I hate that people call it ‘Malaysia’s birthday’ when Malaysia didn’t exist before 16 September 1963. 31 August 1957 is the date of Malaya’s independence from British rule so please, mainstream media, can’t you at least get that right?
Though I love Yasmin Ahmad as much as the next Malaysian (at least Malaysians who don’t have their heads up their behinds), I could never really connect to her rose-tinted views of Malaysia. Because her Malaysia wasn’t mine. Her Malaysia had only three races and they got along – when in real life, they don’t understand each other at all. But her Malaysia seems to be everyone’s Malaysia on this side of the South China Sea.
I am not Malay, Chinese or Indian. So am I not a Malaysian?
Any Sabahan will tell you that East Malaysia and West Malaysia might as well be two different countries. The divide is more than distance – it’s mindset, it’s priorities, it’s environment.

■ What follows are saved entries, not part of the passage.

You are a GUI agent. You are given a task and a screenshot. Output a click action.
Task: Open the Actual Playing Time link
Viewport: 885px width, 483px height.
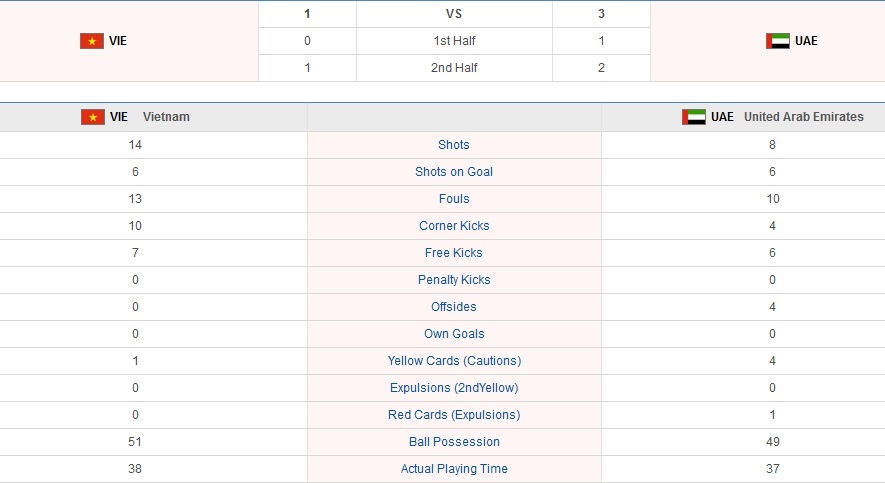tap(454, 469)
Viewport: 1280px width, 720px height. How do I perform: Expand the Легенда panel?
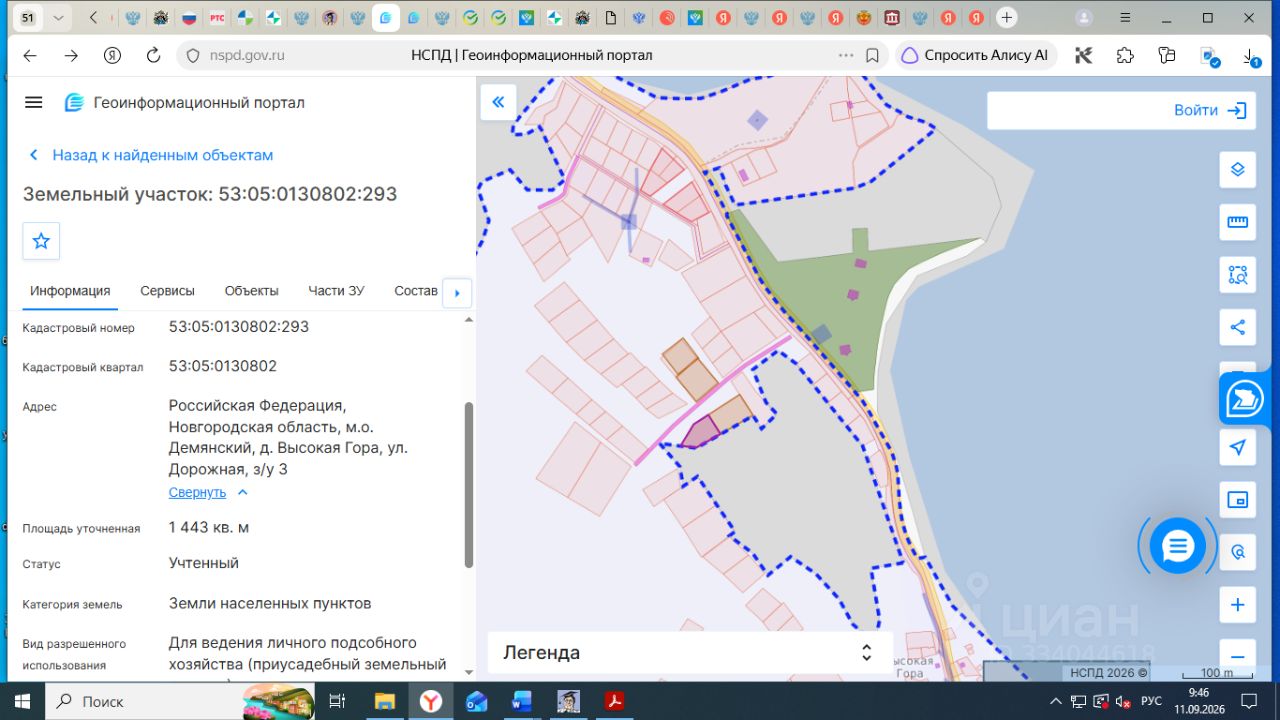[690, 653]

In Amir Muhammad’s Big Durian, I described how Sabahans make friends. I got to say this line: “Kau makan babi, tak makan babi?”Meeting someone new, we’d ask just so we’d know whether to take you to a halal or non-halal joint. No hangups, no complexity.
But I found it the reverse when I moved to West Malaysia to study. It annoyed me that West Malaysians seemed so hung up about what God I worshipped and what race I was. It got to the point I refused to answer questions about my religion or ethnicity. If those two things mattered to you, then you didn’t matter to me.

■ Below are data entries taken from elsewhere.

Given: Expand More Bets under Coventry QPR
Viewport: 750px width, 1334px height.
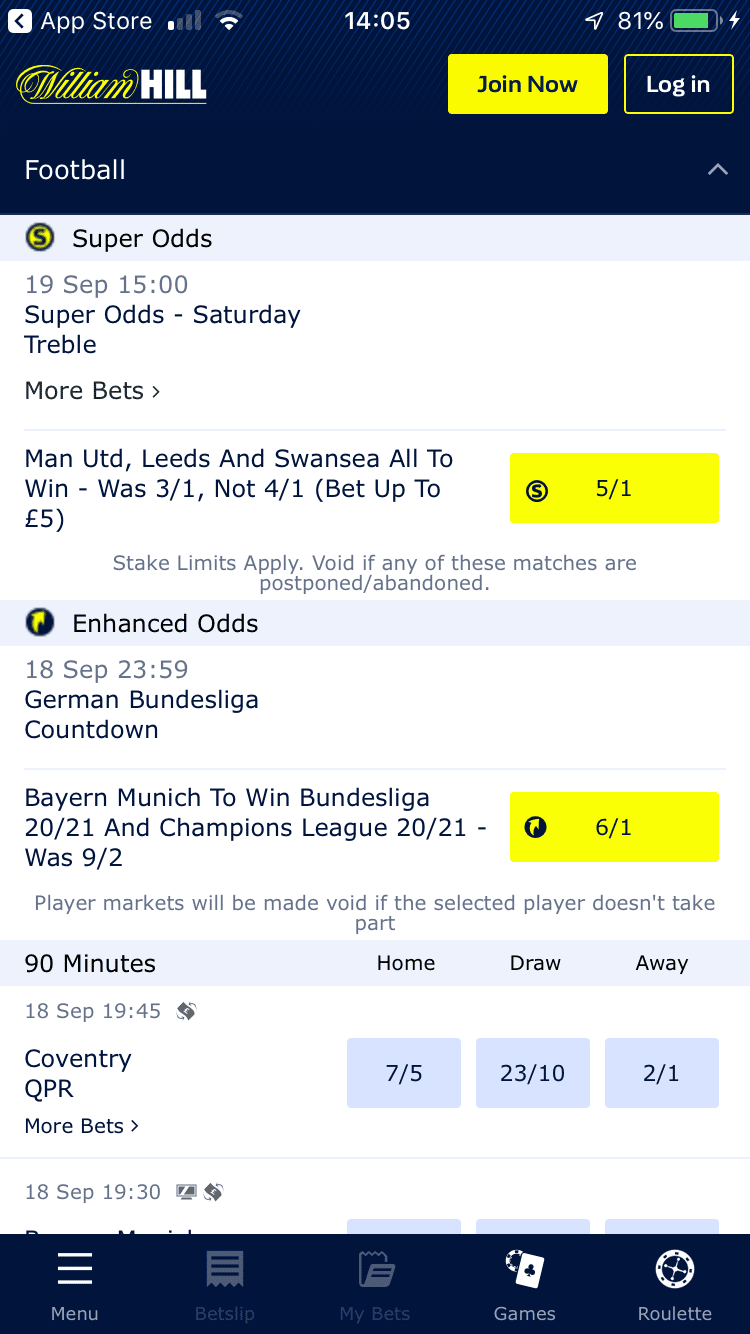Looking at the screenshot, I should 82,1126.
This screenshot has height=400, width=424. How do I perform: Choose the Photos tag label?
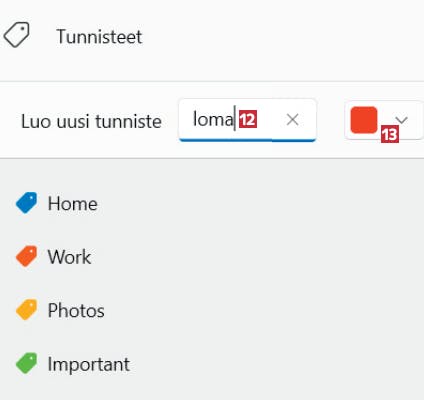(76, 311)
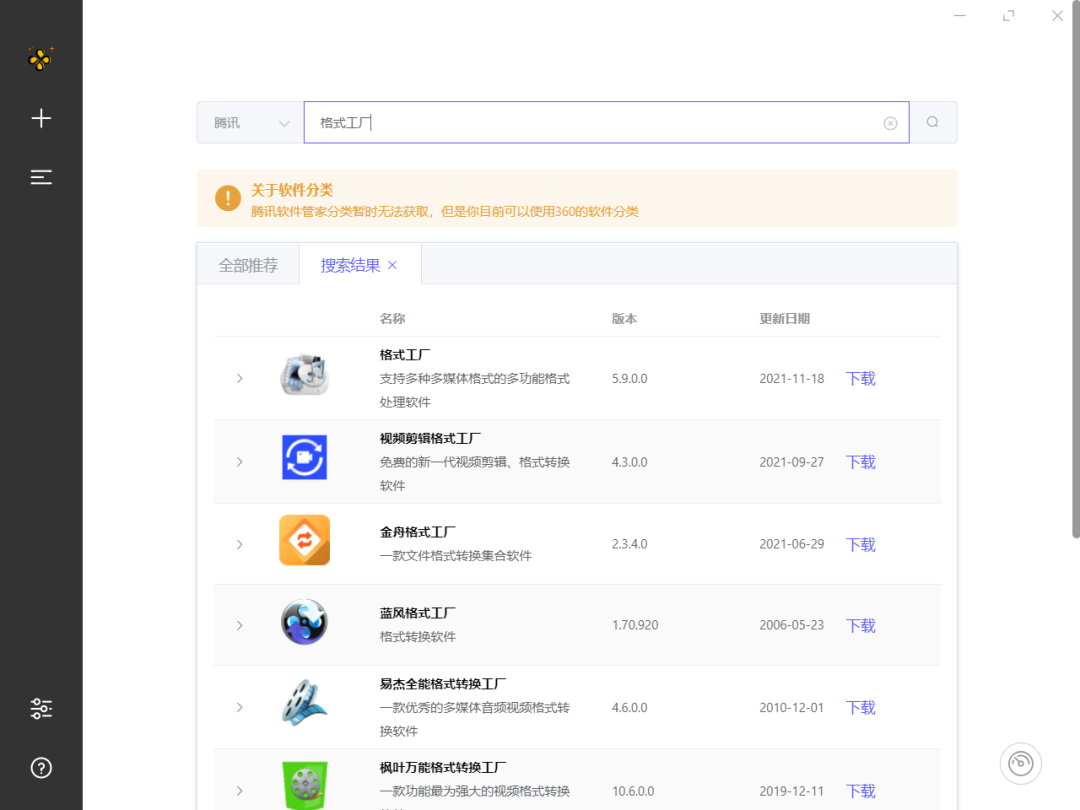Select the 金舟格式工厂 orange app icon

coord(304,540)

I’ve met angry West Malaysians who say it’s our own fault for the lack of integration – that our immigration laws prevent unrestricted passage of West Malaysians into Sabah.
To that I say:
- Even with our restrictive immigration policies, West Malaysians still head our civil service departments in Sabah.

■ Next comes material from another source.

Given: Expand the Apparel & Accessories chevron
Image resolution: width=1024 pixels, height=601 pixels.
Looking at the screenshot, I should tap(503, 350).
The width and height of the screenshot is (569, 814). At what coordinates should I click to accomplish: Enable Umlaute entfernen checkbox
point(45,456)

- That our timber, oil and mineral stores are still plundered to fund West Malaysian development.
- Come to our interior and see children who have to walk miles to the nearest school, witness villagers without piped water or proper electricity.
- We are the second richest in natural resources after Sarawak but we are the poorest state in Malaysia.
It’s partly our fault too. What makes us good people also makes us easily exploited. In Sabah, the days are slow. No one’s in a hurry. Three cars in a line – that’s a traffic jam. We’re so used to life being hard that we get by with living simply. It’s easy to be lulled into complacency in a state with the most beautiful sunsets in the country, where seafood and vegetables are cheap though everything else isn’t.
“Tak apa, bah (Never mind)”, we say. Life is difficult for everyone, so why complain? We sing a lot. We laugh a lot. It’s too easy to forget that life is hard and not everyone takes things as easy as we do.
Despite the raw deal we get, we celebrate the 16th of September every year without fail. We remember what it was like to become part of a country; even if it is one who forgets who we are and that we matter. We call ourselves Malaysian but when we come over to West Malaysia, we might as well be aliens in hostile land.
We don’t understand your hangups about alcohol.
We don’t get why you can’t build religious buildings that aren’t mosques without hassle.
We don’t see why you’re always in a hurry to get everywhere and drive as if you’re the only one who wants to get home. Why you won’t wait for the pedestrian to cross when we do that all the time.
We don’t understand you at all. And that’s a shame.
Because we don’t need National Service to teach our youngsters to hang out with each other. We know that tolerance isn’t ‘Saya tak kacau kamu, kamu jangan kacau saya’ (I don’t bother you, you don’t bother me)
We’re just sorry that you still haven’t figured that out after 52 years of so-called independence.